# Question on grip..........James little help here!



## winger (Jul 26, 2003)

Kinda directed towards James. Titor. I just started working grip (thanks to you ). I have this foam that I got from work. It is kinda dense, like me. Anyway I can do about 25 reps with it. Should I hold it at the bottom or just do as many as I can. Should I slow it down some or what. Should I go out and by a real grip. Anyway how many reps should I do? How often should I work the forarms? It is kinda fun to do it while driving. Get back with me, thanks.


----------



## Guest (Sep 26, 2004)

hey pal. welcome to the dark side (its very adictive this grip trianing). i would start by doing some plate pinching TBH mate. 2plates, clasped together by falt plam pinching them with your fingers on one side and your thumb on the other. flat side out, don't hook your thumbn/fingers under the lip of plate, and hold for 10-15secs. do about 10sets. you can either use light weigts (2x15kg plates) and hold woth one hand, or use heavy weights (3x20kg plates) and put both hands on.


----------



## John (Jun 5, 2004)

gonna give this a bash too


----------



## winger (Jul 26, 2003)

I feel bad but I am not sure what you mean. Am I holding two plates with one hand? I kinda wanted to be able to drive my car and train grip.


----------



## John (Jun 5, 2004)

dont try the plate thing then .


----------



## hackskii (Jul 27, 2003)

Funny John.

Steve, i think he means to have the lips facing each other and rely only on the pinching of the thumbs to the fingers.

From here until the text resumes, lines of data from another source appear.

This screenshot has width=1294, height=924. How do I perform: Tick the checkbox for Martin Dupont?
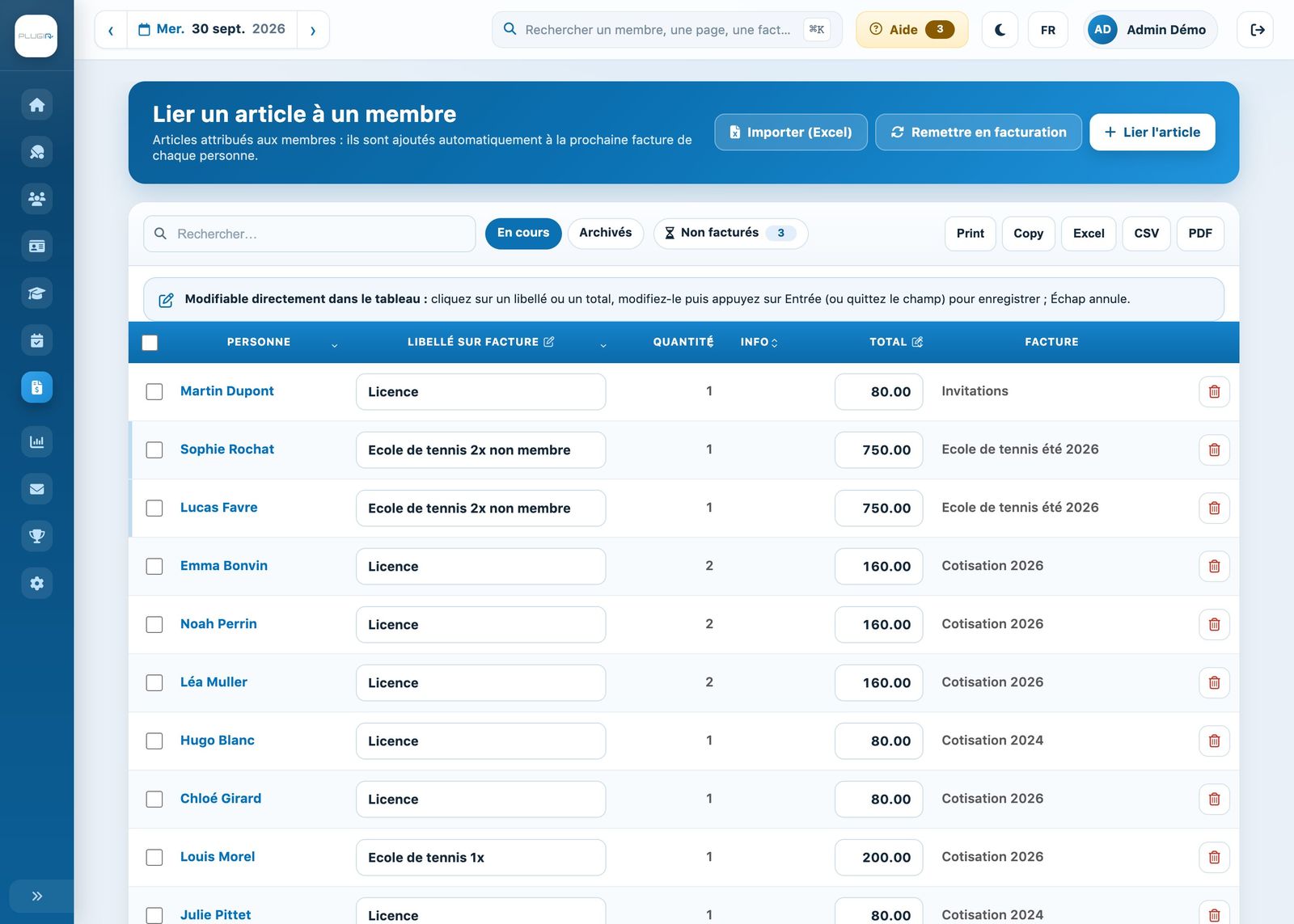154,391
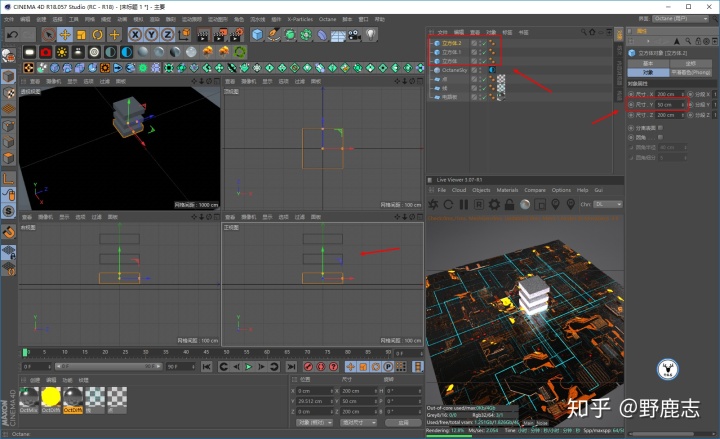Select the Move tool in top toolbar
720x439 pixels.
[65, 35]
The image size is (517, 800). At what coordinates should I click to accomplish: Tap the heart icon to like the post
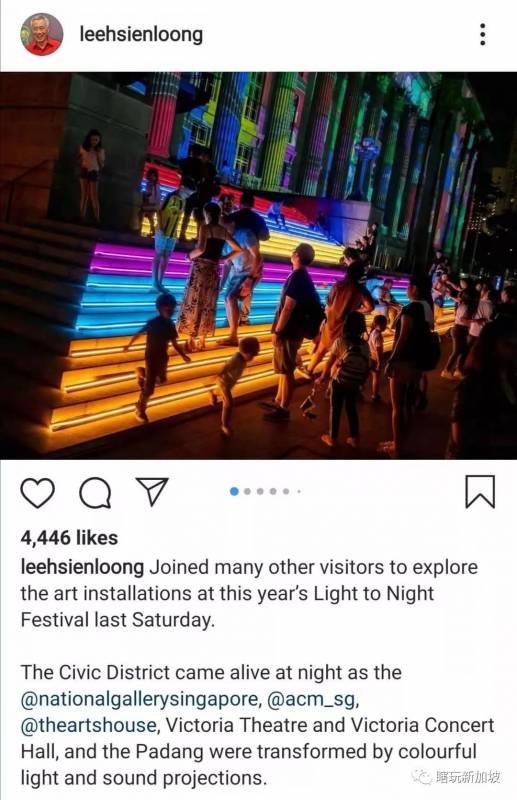[x=37, y=493]
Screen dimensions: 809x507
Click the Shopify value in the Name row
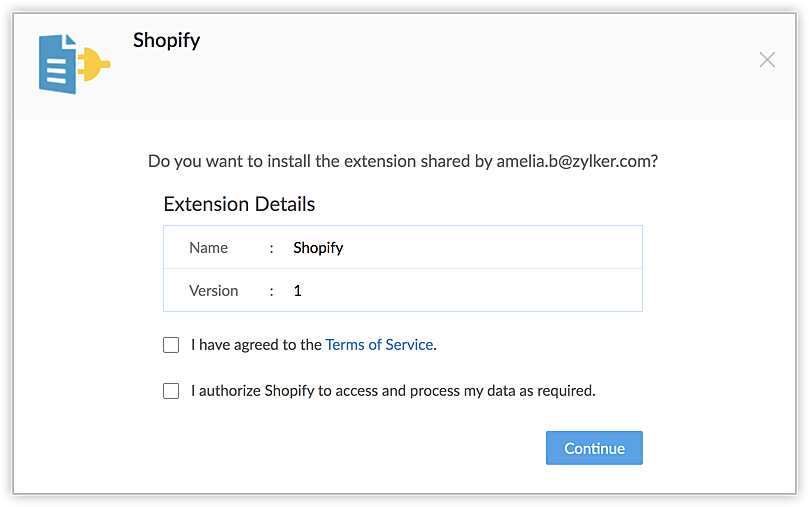tap(318, 248)
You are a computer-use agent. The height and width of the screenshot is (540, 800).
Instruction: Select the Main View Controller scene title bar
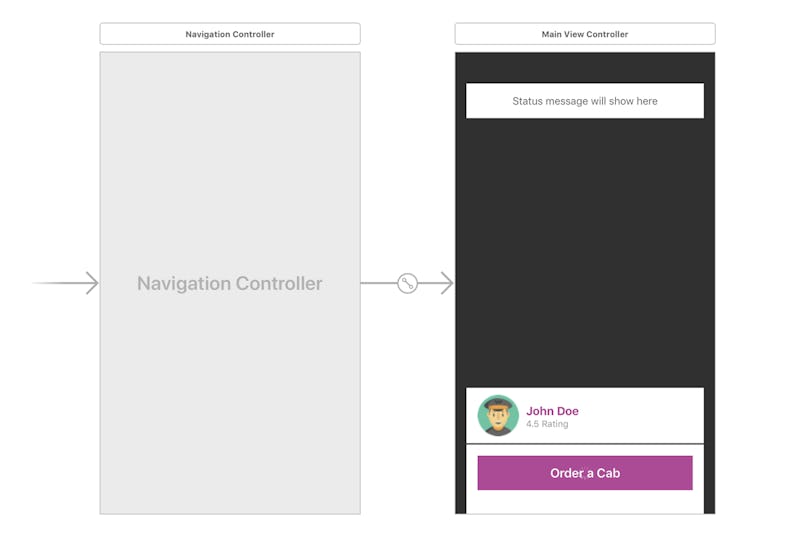[x=585, y=34]
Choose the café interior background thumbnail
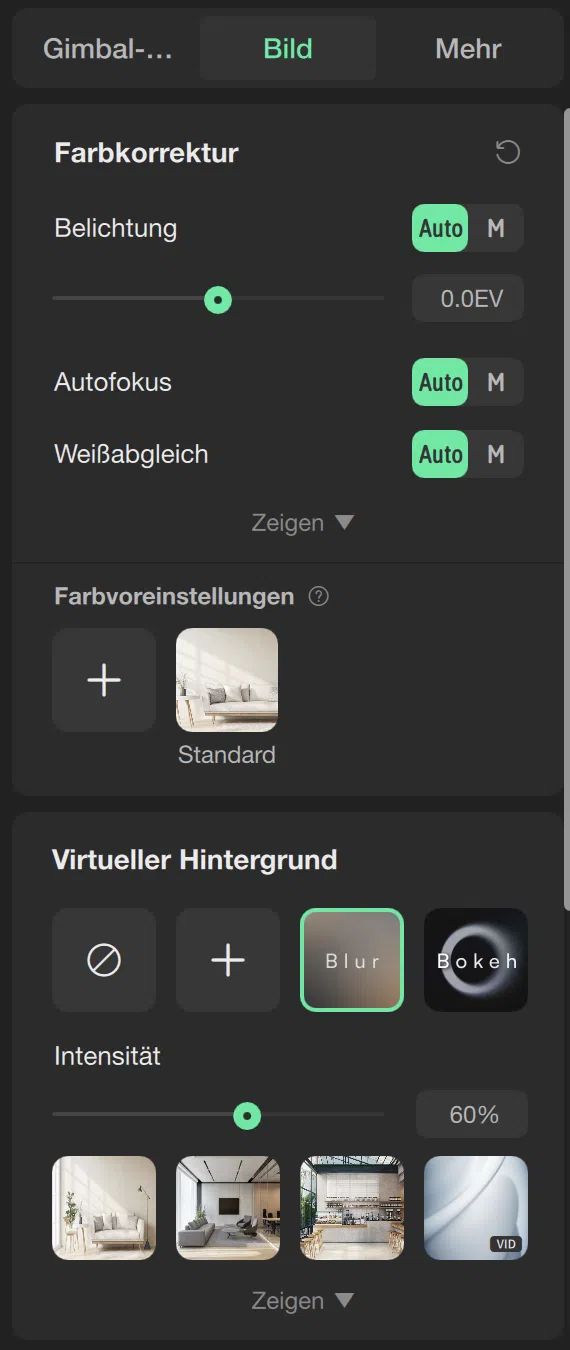The width and height of the screenshot is (570, 1350). tap(352, 1208)
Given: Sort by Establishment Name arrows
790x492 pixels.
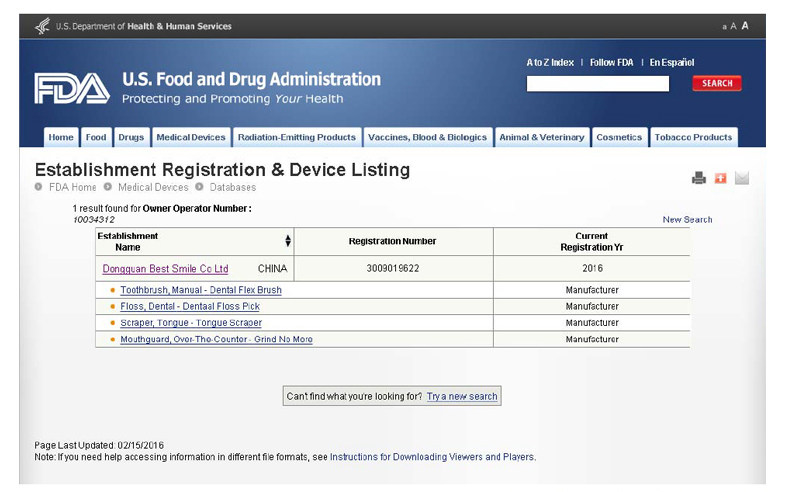Looking at the screenshot, I should tap(288, 241).
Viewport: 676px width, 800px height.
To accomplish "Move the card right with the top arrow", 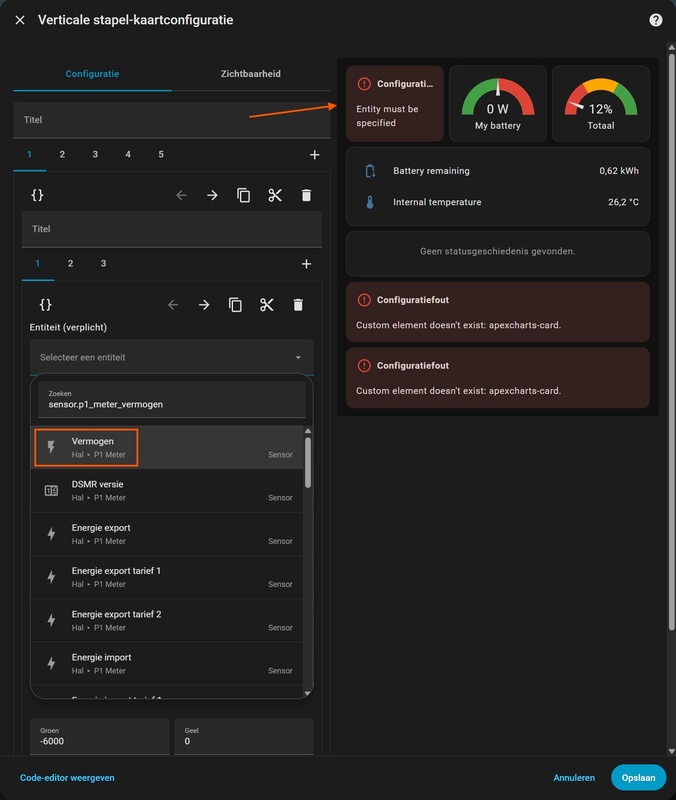I will [212, 196].
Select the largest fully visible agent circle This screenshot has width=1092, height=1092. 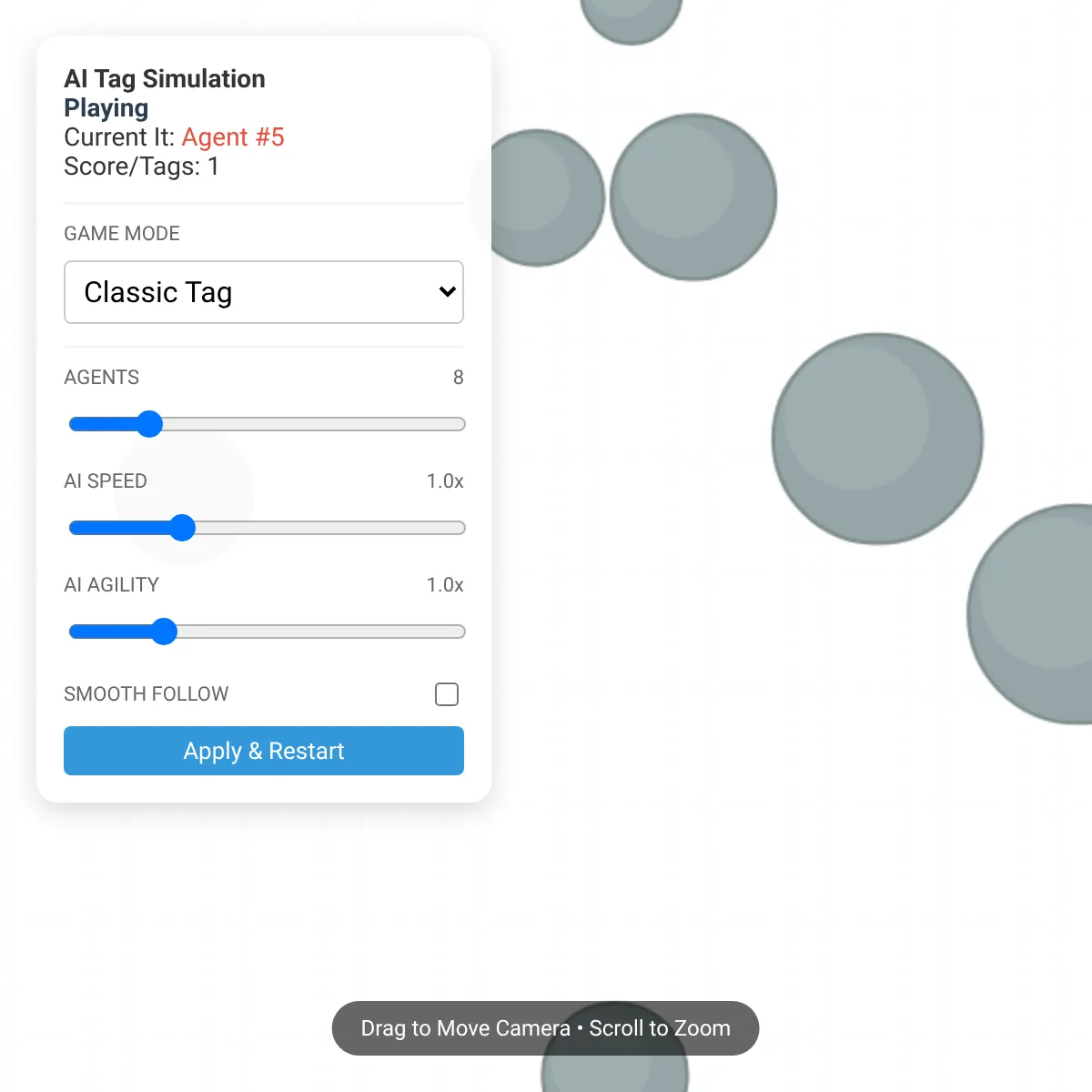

You might have to start out with 10 lbs each side that would be 20 lbs total if that is too light then you will have to use the 25's and that would be 50 lbs.

I bought some grippers on Friday and used tham Sat and it kindof felt wierd typing after I went to failure.

I dont like the grips myself they need to be wider but I guess they will have to do for now.


----------



## winger (Jul 26, 2003)

If I do the plate thing in the car how do I get the other arm? I quess I could hang it out the window............lol.

That is what I thought he meant. Thanks Scott


----------



## Guest (Sep 26, 2004)

hackskii:

handgrippers.co.uk

i have the 240ip. like crushing a brick.

winger:

you can't plate pinch and drive.


----------



## winger (Jul 26, 2003)

James.Titor said:


> winger:
> 
> you can't plate pinch and drive.


What if someone else drives......................lol

What if Jimmy drives..............lol....times 2


----------



## winger (Jul 26, 2003)

Hey James have you ever used one of these or a simular model? If so what was your reading? I did and it is nothing to call home to mom about.


----------



## zoidberg (Sep 14, 2004)

James.Titor said:


> hackskii:
> 
> handgrippers.co.uk
> 
> i have the 240ip. like crushing a brick.


I just got the starter set from these guys (100/130/160ip).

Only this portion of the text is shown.